What you are asked to do: Swap each "At what coordinates should I click to accomplish" in the rows below for "Which point should I click to accomplish", and give the rows back with nothing else changed.

[Target pointing data]
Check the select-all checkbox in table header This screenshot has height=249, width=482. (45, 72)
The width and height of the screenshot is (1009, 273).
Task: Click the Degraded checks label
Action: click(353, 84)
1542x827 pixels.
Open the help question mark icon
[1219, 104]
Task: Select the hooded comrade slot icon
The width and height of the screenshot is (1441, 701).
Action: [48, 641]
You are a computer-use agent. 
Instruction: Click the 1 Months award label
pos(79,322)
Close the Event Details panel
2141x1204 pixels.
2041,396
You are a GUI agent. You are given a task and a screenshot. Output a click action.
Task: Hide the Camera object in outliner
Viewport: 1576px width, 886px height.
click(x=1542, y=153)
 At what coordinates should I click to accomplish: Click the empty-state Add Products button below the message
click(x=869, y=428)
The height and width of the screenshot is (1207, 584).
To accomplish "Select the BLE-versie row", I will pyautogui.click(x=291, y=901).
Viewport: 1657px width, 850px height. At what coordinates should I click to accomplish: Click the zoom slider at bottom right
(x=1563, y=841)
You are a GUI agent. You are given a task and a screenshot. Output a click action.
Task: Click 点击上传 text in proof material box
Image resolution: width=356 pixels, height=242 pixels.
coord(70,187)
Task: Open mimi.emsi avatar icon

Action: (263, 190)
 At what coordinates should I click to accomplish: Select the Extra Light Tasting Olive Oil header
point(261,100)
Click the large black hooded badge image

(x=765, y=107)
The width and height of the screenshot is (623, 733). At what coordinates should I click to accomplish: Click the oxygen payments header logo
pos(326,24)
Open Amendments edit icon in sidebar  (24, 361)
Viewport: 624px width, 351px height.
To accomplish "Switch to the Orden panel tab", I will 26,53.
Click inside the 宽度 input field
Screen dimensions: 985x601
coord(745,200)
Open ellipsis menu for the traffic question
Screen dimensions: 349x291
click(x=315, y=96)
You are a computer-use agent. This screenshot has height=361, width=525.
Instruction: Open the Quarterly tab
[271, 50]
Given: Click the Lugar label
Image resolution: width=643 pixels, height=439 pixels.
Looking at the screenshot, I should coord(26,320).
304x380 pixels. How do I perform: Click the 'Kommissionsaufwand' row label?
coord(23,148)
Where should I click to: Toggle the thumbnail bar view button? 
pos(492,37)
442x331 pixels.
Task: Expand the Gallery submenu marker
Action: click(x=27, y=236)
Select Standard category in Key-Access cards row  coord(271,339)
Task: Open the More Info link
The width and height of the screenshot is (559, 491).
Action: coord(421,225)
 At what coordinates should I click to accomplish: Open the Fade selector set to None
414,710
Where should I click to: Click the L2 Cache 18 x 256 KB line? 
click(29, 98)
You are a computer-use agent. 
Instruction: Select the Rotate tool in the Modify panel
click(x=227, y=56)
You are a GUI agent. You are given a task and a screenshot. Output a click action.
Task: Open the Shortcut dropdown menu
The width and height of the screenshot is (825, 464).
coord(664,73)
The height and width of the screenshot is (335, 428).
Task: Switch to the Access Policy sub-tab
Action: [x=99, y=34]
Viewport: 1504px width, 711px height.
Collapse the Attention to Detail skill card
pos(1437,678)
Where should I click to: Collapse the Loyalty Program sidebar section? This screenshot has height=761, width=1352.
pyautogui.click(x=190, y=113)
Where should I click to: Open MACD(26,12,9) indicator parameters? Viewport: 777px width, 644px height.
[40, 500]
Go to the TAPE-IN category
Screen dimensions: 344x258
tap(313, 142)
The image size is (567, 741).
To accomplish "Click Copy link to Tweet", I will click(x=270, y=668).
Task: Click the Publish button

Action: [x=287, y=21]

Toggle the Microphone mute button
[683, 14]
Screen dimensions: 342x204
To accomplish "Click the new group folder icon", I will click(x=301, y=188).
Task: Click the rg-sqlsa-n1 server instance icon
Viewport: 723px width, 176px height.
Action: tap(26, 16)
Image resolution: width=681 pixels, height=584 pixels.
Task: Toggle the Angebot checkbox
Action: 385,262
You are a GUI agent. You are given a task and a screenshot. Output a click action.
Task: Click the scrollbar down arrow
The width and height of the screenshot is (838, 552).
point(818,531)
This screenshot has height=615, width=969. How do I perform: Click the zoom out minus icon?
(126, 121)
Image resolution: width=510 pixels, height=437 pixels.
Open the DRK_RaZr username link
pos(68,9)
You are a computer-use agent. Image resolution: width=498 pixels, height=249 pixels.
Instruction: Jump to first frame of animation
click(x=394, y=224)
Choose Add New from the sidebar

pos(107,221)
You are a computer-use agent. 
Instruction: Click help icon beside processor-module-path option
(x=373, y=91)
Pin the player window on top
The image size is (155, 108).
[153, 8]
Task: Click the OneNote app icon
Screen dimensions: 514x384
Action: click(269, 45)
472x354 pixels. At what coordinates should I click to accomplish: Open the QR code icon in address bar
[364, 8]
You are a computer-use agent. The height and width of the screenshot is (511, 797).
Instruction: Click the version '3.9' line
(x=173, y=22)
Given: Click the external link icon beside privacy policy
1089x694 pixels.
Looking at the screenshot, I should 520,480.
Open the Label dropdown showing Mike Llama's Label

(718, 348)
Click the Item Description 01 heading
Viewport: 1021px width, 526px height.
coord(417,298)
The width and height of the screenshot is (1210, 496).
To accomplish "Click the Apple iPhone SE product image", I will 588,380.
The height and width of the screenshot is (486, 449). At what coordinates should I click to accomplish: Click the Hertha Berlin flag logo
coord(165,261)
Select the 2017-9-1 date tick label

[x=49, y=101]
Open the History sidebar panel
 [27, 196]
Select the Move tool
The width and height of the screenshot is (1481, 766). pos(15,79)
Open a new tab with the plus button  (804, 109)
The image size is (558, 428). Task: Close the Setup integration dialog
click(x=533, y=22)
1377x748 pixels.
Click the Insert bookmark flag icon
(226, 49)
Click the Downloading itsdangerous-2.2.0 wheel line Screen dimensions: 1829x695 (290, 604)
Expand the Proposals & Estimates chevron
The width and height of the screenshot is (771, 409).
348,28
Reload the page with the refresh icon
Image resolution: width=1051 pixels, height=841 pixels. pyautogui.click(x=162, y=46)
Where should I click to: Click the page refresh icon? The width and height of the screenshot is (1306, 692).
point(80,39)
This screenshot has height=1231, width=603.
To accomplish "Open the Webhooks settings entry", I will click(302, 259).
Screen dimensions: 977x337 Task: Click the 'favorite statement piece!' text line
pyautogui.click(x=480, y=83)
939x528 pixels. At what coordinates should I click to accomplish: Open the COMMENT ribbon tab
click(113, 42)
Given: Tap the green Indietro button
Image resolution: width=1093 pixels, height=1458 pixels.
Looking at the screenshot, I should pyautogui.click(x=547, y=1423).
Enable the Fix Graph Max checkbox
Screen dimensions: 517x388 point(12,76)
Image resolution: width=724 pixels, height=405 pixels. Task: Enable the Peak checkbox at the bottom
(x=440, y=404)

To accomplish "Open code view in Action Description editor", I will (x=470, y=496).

Final result:
Check the select-all checkbox in table header This screenshot has height=249, width=482. (45, 72)
The width and height of the screenshot is (1009, 273).
Task: Click the Degraded checks label
Action: click(353, 84)
1542x827 pixels.
Open the help question mark icon
[1219, 104]
Task: Select the hooded comrade slot icon
The width and height of the screenshot is (1441, 701).
Action: [48, 641]
You are a computer-use agent. 
Instruction: Click the 1 Months award label
pos(79,322)
Close the Event Details panel
2141x1204 pixels.
2041,396
You are a GUI agent. You are given a task and a screenshot. Output a click action.
Task: Hide the Camera object in outliner
Viewport: 1576px width, 886px height.
click(x=1542, y=153)
 Which point should I click to accomplish: Click the empty-state Add Products button below the message
click(x=869, y=428)
The height and width of the screenshot is (1207, 584).
To accomplish "Select the BLE-versie row", I will pyautogui.click(x=291, y=901).
Viewport: 1657px width, 850px height. Which point should I click to accomplish: Click the zoom slider at bottom right
(x=1563, y=841)
You are a GUI agent. You are given a task and a screenshot. Output a click action.
Task: Click 点击上传 text in proof material box
Image resolution: width=356 pixels, height=242 pixels.
coord(70,187)
Task: Open mimi.emsi avatar icon

Action: (263, 190)
 Which point should I click to accomplish: Select the Extra Light Tasting Olive Oil header
point(261,100)
Click the large black hooded badge image

(x=765, y=107)
The width and height of the screenshot is (623, 733). Which point should I click to accomplish: Click the oxygen payments header logo
pos(326,24)
Open Amendments edit icon in sidebar  (24, 361)
Viewport: 624px width, 351px height.
To accomplish "Switch to the Orden panel tab", I will 26,53.
Click inside the 宽度 input field
Screen dimensions: 985x601
coord(745,200)
Open ellipsis menu for the traffic question
Screen dimensions: 349x291
click(x=315, y=96)
You are a computer-use agent. This screenshot has height=361, width=525.
Instruction: Open the Quarterly tab
[271, 50]
Given: Click the Lugar label
Image resolution: width=643 pixels, height=439 pixels.
Looking at the screenshot, I should coord(26,320).
304x380 pixels. How do I perform: Click the 'Kommissionsaufwand' row label?
coord(23,148)
Where should I click to: Toggle the thumbnail bar view button? 
pos(492,37)
442x331 pixels.
Task: Expand the Gallery submenu marker
Action: click(x=27, y=236)
Select Standard category in Key-Access cards row  coord(271,339)
Task: Open the More Info link
The width and height of the screenshot is (559, 491).
Action: coord(421,225)
 Which point should I click to accomplish: Open the Fade selector set to None
414,710
Where should I click to: Click the L2 Cache 18 x 256 KB line? 
click(29, 98)
You are a computer-use agent. 
Instruction: Select the Rotate tool in the Modify panel
click(x=227, y=56)
You are a GUI agent. You are given a task and a screenshot. Output a click action.
Task: Open the Shortcut dropdown menu
The width and height of the screenshot is (825, 464).
coord(664,73)
The height and width of the screenshot is (335, 428).
Task: Switch to the Access Policy sub-tab
Action: [x=99, y=34]
Viewport: 1504px width, 711px height.
Collapse the Attention to Detail skill card
pos(1437,678)
Where should I click to: Collapse the Loyalty Program sidebar section? This screenshot has height=761, width=1352.
pyautogui.click(x=190, y=113)
Where should I click to: Open MACD(26,12,9) indicator parameters? Viewport: 777px width, 644px height.
[40, 500]
Go to the TAPE-IN category
Screen dimensions: 344x258
tap(313, 142)
The image size is (567, 741).
To accomplish "Click Copy link to Tweet", I will click(x=270, y=668).
Task: Click the Publish button

Action: [x=287, y=21]

Toggle the Microphone mute button
[683, 14]
Screen dimensions: 342x204
To accomplish "Click the new group folder icon", I will click(x=301, y=188).
Task: Click the rg-sqlsa-n1 server instance icon
Viewport: 723px width, 176px height.
Action: tap(26, 16)
Image resolution: width=681 pixels, height=584 pixels.
Task: Toggle the Angebot checkbox
Action: 385,262
You are a GUI agent. You are given a task and a screenshot. Output a click action.
Task: Click the scrollbar down arrow
The width and height of the screenshot is (838, 552).
point(818,531)
This screenshot has height=615, width=969. How do I perform: Click the zoom out minus icon?
(126, 121)
Image resolution: width=510 pixels, height=437 pixels.
Open the DRK_RaZr username link
pos(68,9)
You are a computer-use agent. Image resolution: width=498 pixels, height=249 pixels.
Instruction: Jump to first frame of animation
click(x=394, y=224)
Choose Add New from the sidebar

pos(107,221)
You are a computer-use agent. 
Instruction: Click help icon beside processor-module-path option
(x=373, y=91)
Pin the player window on top
The image size is (155, 108).
[153, 8]
Task: Click the OneNote app icon
Screen dimensions: 514x384
Action: click(269, 45)
472x354 pixels. Which point should I click to accomplish: Open the QR code icon in address bar
[364, 8]
You are a computer-use agent. The height and width of the screenshot is (511, 797).
Instruction: Click the version '3.9' line
(x=173, y=22)
Given: Click the external link icon beside privacy policy
1089x694 pixels.
Looking at the screenshot, I should 520,480.
Open the Label dropdown showing Mike Llama's Label

(718, 348)
Click the Item Description 01 heading
Viewport: 1021px width, 526px height.
coord(417,298)
The width and height of the screenshot is (1210, 496).
To accomplish "Click the Apple iPhone SE product image", I will 588,380.
The height and width of the screenshot is (486, 449). Which point should I click to accomplish: Click the Hertha Berlin flag logo
coord(165,261)
Select the 2017-9-1 date tick label

[x=49, y=101]
Open the History sidebar panel
 [27, 196]
Select the Move tool
The width and height of the screenshot is (1481, 766). pos(15,79)
Open a new tab with the plus button  (804, 109)
The image size is (558, 428). Task: Close the Setup integration dialog
click(x=533, y=22)
1377x748 pixels.
Click the Insert bookmark flag icon
(226, 49)
Click the Downloading itsdangerous-2.2.0 wheel line Screen dimensions: 1829x695 (290, 604)
Expand the Proposals & Estimates chevron
The width and height of the screenshot is (771, 409).
348,28
Reload the page with the refresh icon
Image resolution: width=1051 pixels, height=841 pixels. pyautogui.click(x=162, y=46)
Where should I click to: Click the page refresh icon? The width and height of the screenshot is (1306, 692).
point(80,39)
This screenshot has height=1231, width=603.
To accomplish "Open the Webhooks settings entry", I will click(302, 259).
Screen dimensions: 977x337 Task: Click the 'favorite statement piece!' text line
pyautogui.click(x=480, y=83)
939x528 pixels. Which point should I click to accomplish: Open the COMMENT ribbon tab
click(113, 42)
Given: Tap the green Indietro button
Image resolution: width=1093 pixels, height=1458 pixels.
Looking at the screenshot, I should pyautogui.click(x=547, y=1423).
Enable the Fix Graph Max checkbox
Screen dimensions: 517x388 point(12,76)
Image resolution: width=724 pixels, height=405 pixels. Task: Enable the Peak checkbox at the bottom
(x=440, y=404)

To accomplish "Open code view in Action Description editor", I will (x=470, y=496).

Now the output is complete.